Next month’s parliamentary election is probably the most dramatic in Iraq’s recent history. Given the highly partisan atmosphere at a time of “conflict fatigue”, a meaningful and effective election is crucial for the nation’s stability and its dysfunctional democracy.
But disputed ballot and contested outcome will certainly lay the groundwork in the following weeks or months for further political upheaval and an outbreak of new popular protests similar to the uprising that toppled the government in 2019.
Every Iraqi election since the overthrow of the regime of former dictator Saddam Hussein has been marred by allegations of fraud and irregularities. Together with regional and international stakeholders, Iraqis fear that the October election could be a tipping point for the future.
To help ensure a successful poll while battling voters’ mistrust and fighting one of the worst coronavirus outbreaks in the Middle East, the government of Mustafa Al-Kadhimi is inviting international observers to oversee the ballots.
But while the government can see real value in foreign observers giving the poll a legal cover, many Iraqis remain sceptical about whether international observers can provide an objective means of validating the election to rescue Iraq’s tortured democracy.
Still, much of the outcome depends on the United Nations Political Mission in Iraq, UNAMI, which is empowered by numerous UN Security Council resolutions to “assist in the electoral process” and help “towards free and fair Iraqi-led elections that are inclusive.”

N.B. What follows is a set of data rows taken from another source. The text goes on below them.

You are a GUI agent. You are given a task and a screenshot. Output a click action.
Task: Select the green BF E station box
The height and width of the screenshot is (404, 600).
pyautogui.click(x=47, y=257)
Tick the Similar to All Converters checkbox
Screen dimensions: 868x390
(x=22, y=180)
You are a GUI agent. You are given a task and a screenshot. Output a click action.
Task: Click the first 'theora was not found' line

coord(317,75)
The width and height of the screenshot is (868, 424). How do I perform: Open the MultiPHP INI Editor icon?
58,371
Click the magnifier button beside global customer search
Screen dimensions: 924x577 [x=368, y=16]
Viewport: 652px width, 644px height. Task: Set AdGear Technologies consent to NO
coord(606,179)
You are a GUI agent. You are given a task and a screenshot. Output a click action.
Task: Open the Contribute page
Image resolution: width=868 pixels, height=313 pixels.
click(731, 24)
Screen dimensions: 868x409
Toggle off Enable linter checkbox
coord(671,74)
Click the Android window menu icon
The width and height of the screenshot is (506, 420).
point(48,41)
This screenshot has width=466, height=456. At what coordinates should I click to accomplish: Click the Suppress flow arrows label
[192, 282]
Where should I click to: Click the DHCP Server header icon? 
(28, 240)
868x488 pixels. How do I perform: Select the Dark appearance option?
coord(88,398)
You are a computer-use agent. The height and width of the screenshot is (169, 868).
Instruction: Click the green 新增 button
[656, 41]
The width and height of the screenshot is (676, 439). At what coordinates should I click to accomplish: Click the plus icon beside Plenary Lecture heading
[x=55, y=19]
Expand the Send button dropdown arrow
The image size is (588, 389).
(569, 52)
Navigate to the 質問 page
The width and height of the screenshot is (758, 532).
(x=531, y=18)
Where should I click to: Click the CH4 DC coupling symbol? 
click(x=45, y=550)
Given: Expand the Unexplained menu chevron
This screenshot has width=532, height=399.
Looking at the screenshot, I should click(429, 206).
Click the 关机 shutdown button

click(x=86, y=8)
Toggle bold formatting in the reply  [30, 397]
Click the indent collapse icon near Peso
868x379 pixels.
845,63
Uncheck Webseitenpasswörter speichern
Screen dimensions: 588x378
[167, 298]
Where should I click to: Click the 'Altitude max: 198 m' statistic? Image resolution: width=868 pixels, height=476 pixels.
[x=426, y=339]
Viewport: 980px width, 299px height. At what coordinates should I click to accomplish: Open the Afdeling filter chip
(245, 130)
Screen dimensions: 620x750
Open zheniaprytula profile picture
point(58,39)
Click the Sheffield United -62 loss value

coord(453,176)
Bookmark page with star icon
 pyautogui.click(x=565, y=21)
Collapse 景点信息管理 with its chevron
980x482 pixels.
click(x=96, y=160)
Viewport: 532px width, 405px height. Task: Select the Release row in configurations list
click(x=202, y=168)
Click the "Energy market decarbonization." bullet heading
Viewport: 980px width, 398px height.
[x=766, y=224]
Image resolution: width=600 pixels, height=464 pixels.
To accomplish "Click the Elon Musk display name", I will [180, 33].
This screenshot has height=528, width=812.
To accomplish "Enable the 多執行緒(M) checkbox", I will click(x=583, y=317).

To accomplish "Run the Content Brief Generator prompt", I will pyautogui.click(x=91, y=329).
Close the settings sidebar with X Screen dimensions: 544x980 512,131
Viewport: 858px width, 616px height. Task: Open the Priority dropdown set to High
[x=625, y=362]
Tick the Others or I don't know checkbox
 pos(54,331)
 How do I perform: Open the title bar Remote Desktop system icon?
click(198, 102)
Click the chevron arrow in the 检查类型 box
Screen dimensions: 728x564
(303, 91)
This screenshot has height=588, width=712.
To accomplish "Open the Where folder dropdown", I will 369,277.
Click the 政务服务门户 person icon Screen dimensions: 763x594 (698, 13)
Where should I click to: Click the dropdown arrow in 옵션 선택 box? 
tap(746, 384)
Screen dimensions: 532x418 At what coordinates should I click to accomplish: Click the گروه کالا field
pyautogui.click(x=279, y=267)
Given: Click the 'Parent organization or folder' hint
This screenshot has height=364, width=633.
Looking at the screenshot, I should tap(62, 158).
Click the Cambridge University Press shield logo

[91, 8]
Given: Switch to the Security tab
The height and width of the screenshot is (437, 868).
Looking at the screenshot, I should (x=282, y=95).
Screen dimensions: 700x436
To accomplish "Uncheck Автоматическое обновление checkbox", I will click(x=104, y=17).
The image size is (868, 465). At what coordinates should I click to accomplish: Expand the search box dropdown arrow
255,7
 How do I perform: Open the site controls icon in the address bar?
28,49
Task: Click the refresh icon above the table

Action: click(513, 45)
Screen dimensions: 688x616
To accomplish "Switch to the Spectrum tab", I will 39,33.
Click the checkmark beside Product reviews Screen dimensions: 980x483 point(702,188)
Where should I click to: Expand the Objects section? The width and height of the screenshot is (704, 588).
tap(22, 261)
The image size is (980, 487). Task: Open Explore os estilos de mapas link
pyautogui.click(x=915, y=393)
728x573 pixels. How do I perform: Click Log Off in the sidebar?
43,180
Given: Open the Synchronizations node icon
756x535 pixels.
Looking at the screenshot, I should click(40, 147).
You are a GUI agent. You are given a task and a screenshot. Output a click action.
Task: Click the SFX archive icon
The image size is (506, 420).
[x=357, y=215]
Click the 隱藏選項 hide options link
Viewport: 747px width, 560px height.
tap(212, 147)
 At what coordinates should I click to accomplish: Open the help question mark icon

Last month the 15-member council unanimously approved an Iraqi request for a UN team to monitor the elections. A resolution it adopted authorised UNAMI to “provide a strengthened, robust and visible UN team” to monitor Iraq’s election day “with as broad a geographic coverage as possible.”
The UN is expected to deploy some 130 international experts to monitor the polls, along with 600 support staff whom UNAMI Chief Jeanine Hennis-Plasschaert said will provide Iraqi electoral authorities with “technical assistance” from the UN.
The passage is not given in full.